Nel silenzio generale dei politici italiani, dei sindacati tradizionali, del governo, dei diplomatici, quasi di nascosto, in un mesto pomeriggio di ottobre, è calato il sipario sulla più antica e prestigiosa scuola statale italiana all’estero. Viene lasciata morire una vecchia e orgogliosa signora vissuta per oltre un secolo, in periodi ben più difficili di quello attuale, potremmo aggiungere senza tributarle i giusti onori. Anief non ci sta e chiede chiarezza sulla vicenda al Ministro Di Maio
La scuola italiana di Asmara aveva attraversato indenne due guerre mondiali, una sanguinosa guerra tra Eritrea ed Etiopia, diverse carestie. La scuola ha formato intere generazioni di italiani e di eritrei, aveva rappresentato un presidio diplomatico italiano in una nazione, quella Eritrea, legata all’Italia dalla storia, dall’amicizia e dai tanti figli nati da matrimoni misti.
L’Italia e i cittadini italiani hanno investito centinaia di milioni di euro su quella scuola, sentivamo e sentiamo il dovere di farlo, sia perché la storia ancora ci impone di essere presenti, sia perché quella scuola rappresentava un presidio di civiltà, uno strumento importante di diffusione della nostra lingua e della nostra cultura nel Corno d’Africa una possibilità di emancipazione per centinaia di giovani eritrei.
Cosa resta di questo ingente investimento? Cosa ha fatto il governo e la nostra diplomazia per evitare che la scuola chiudesse?
I fatti che hanno portato al ritiro della licenza della scuola ad operare in territorio eritreo e la disdetta dell’accordo tecnico del 2012 sono abbastanza noti. Sono state presentate diverse interrogazioni parlamentari, con le quali è stato chiesto al governo di spiegare le ragioni del ritiro della licenza e cosa il governo stesse facendo per scongiurare la chiusura definitiva.
Le cronache parlamentari, cioè le risposte del governo alle interrogazioni, ci restituiscono laconiche narrazioni che imputano all’Eritrea e al Presidente Afeworki la responsabilità completa della chiusura della scuola.

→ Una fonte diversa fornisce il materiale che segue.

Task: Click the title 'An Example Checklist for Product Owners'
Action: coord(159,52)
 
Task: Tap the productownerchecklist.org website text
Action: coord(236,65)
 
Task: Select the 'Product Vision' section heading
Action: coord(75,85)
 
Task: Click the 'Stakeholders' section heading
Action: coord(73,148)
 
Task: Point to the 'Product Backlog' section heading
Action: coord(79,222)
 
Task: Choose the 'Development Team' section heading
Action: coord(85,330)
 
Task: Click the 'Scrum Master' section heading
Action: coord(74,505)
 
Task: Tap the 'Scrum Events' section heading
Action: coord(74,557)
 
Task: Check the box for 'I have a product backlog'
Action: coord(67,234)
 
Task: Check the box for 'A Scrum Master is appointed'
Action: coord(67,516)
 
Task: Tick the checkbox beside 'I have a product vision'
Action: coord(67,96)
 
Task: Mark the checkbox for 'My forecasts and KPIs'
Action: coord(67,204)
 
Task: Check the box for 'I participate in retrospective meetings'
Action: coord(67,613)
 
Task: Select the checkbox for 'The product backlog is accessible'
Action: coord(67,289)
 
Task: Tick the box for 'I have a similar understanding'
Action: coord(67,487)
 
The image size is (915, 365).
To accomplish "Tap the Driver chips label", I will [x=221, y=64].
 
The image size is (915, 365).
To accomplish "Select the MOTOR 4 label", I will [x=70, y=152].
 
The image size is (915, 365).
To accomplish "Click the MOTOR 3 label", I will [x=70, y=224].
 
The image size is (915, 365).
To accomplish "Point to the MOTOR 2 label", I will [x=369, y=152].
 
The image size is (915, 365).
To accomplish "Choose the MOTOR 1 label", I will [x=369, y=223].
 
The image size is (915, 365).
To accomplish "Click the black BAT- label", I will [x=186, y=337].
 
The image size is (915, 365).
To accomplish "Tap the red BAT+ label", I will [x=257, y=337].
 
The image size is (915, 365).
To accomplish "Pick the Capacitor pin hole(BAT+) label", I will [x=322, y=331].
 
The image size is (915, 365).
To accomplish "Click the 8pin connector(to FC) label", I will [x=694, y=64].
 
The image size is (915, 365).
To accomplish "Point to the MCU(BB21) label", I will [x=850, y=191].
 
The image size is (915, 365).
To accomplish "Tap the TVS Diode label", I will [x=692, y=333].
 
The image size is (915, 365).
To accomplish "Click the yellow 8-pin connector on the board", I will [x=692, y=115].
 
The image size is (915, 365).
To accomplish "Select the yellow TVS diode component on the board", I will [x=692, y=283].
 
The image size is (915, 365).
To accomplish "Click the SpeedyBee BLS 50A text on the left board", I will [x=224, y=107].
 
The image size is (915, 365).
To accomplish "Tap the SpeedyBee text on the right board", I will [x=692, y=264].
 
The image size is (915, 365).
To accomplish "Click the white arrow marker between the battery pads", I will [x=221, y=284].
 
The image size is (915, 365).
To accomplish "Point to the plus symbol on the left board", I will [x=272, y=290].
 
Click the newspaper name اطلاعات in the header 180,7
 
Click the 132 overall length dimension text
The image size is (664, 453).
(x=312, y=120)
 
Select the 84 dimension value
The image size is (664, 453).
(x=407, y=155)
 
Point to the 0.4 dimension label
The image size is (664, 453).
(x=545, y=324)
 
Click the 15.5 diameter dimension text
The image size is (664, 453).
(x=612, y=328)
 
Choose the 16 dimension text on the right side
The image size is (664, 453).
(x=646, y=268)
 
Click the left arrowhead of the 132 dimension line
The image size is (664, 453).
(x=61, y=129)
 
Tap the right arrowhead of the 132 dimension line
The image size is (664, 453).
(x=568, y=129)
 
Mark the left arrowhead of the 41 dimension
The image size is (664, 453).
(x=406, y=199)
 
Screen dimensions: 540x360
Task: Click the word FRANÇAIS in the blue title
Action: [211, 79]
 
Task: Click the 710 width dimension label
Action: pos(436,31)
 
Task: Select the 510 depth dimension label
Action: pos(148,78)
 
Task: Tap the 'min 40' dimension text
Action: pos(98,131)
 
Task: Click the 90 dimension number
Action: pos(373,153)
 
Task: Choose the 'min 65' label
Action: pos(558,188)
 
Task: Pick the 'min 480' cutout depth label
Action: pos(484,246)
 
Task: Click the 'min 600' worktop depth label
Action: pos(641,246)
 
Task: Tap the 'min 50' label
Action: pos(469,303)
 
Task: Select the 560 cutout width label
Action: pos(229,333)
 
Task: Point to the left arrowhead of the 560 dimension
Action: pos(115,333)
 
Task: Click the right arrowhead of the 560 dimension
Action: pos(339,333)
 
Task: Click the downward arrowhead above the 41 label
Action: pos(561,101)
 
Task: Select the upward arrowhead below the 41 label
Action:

Ci raccontano di lettere inviate dal governo, una persino dell’allora primo Ministro Conte, al governo eritreo, lettere alle quali pare non sia mai seguita una risposta. Le cronache ci raccontano di presunte iniziative diplomatiche che non hanno sortito alcun risultato.
Tutto questo però è avvolto dal più fitto mistero, nessuna di queste lettere è stata resa pubblica nemmeno in sede di risposta alle interrogazioni.
La posizione di Anief
Anief non mette in dubbio che dietro questa vicenda ci sia la volontà del governo eritreo di nazionalizzare le scuole straniere presenti sul suo territorio, non mette in dubbio che il nostro governo abbia fatto qualcosa, tuttavia non possiamo non dire che questa vicenda rappresenta una sonora sconfitta della nostra politica estera e della nostra diplomazia.
Il Ministro degli Esteri Di Maio deve chiarire, deve spiegare, deve illuminare la vicenda pubblicando tutta la documentazione relativa a questa vicenda, altrimenti si assumerà la piena responsabilità di questa disfatta. In quella scuola abbiamo speso milioni di euro, i cittadini hanno diritto di conoscere la verità. Noi abbiamo avuto la sensazione di un disinteresse da parte del governo italiano e in particolare degli alti funzionari della DGSP sulla scuola. Poco è stato fatto, è ovvio che le lettere non potevano bastare a rimuovere ostacoli e incomprensioni, serviva ben altro.
La chiusura della scuola di Asmara pone a tutti quanti un interrogativo preciso: ha un senso spendere e investire in questo settore, se poi non si è in grado di risolvere le crisi? Quello che è successo ad Asmara può succedere domani ad Istanbul, ad Addis Abeba o altrove. Anief sostiene che investire in questo settore ha molto senso, anzi da tempo chiediamo l’aumento del contingente e l’apertura di nuove scuole. È indispensabile però che il Ministero degli Esteri abbia una visione a lungo termine e si impegni per garantire che le nostre iniziative scolastiche all’estero diventino querce dalle solide radici che diano lustro al nostro Paese attraverso l’esportazione della nostra scuola e della nostra cultura, attraverso una promozione organizzata e ben strutturata di quella che è definita la lingua degli angeli, Oggi la vicenda di Asmara dimostra che le nostre iniziative scolastiche all’estero sono foglie al vento che possono essere spazzate via dal primo venticello autunnale.